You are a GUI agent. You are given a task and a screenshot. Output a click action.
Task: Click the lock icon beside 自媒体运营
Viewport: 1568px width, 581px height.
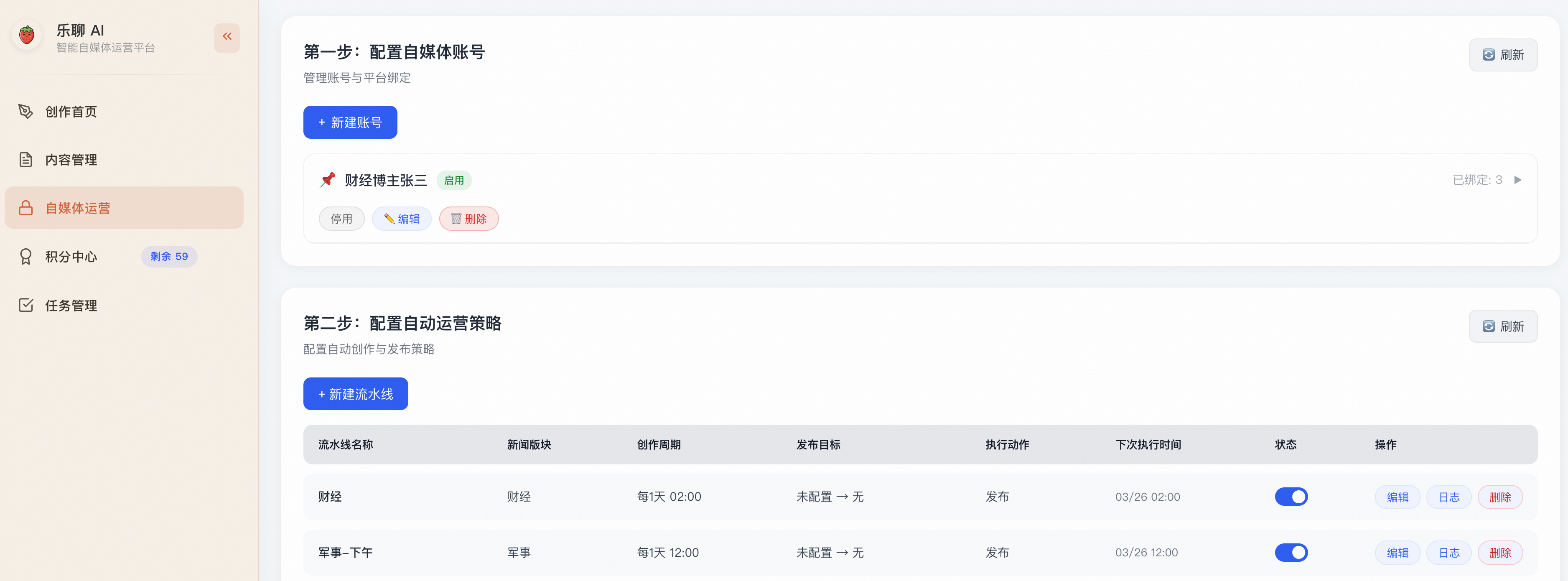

--

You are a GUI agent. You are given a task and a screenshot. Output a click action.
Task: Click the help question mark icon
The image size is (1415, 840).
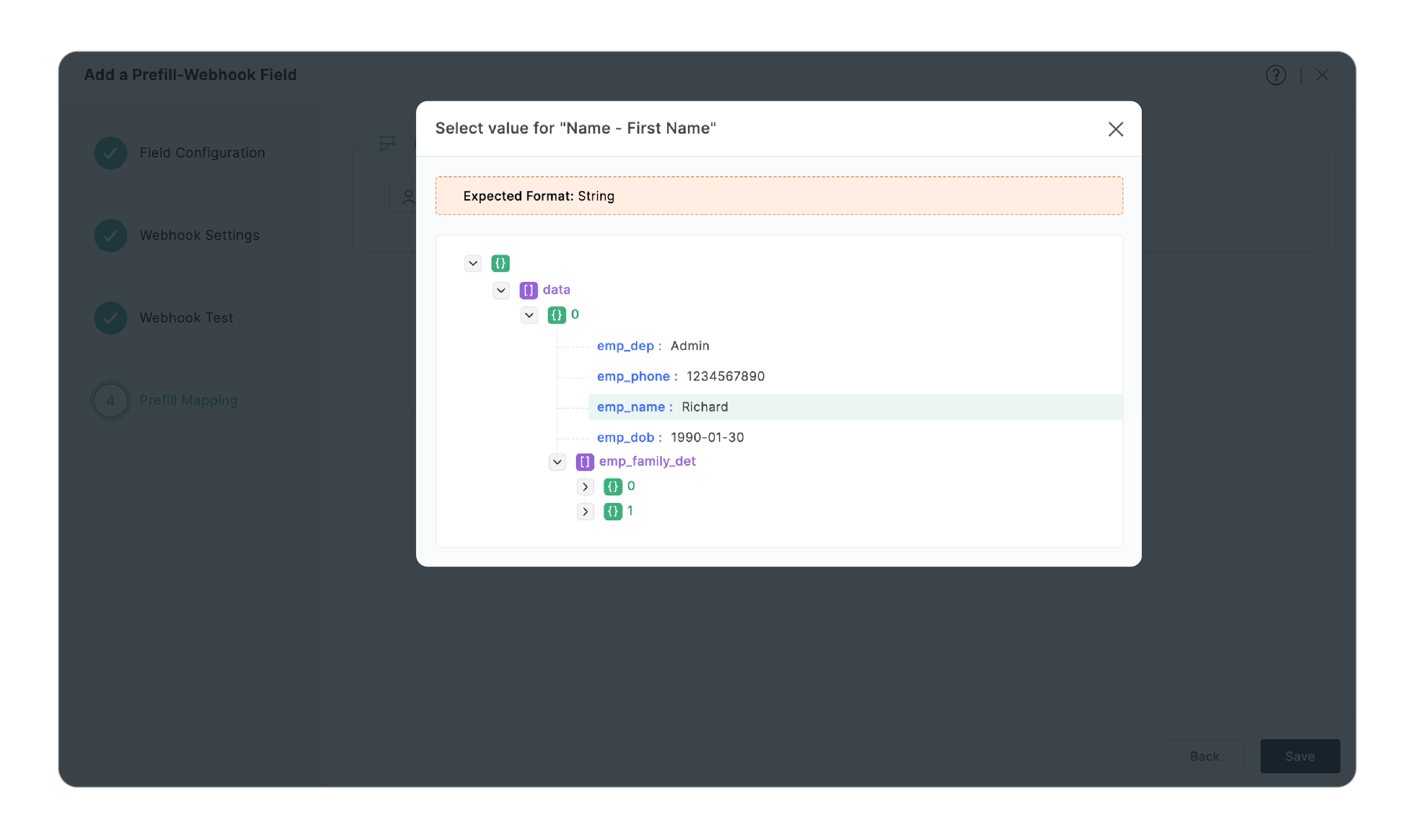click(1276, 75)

* * *

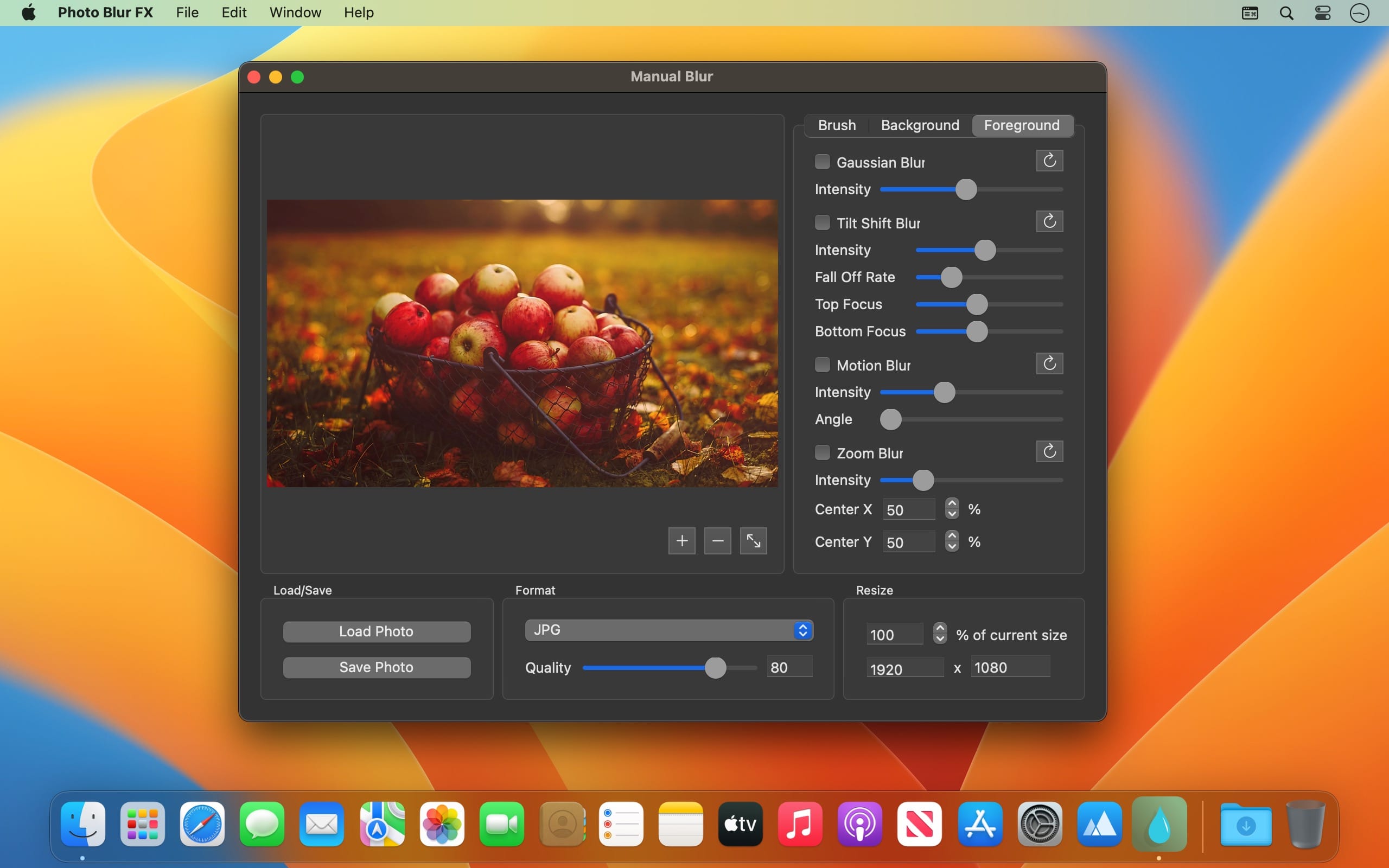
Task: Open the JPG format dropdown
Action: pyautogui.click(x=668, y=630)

Your task.
If a line in the data holds the string "icon", copy that line.

Written reply.
Task: Click the lock icon beside 自媒体运营
Task: Click the help question mark icon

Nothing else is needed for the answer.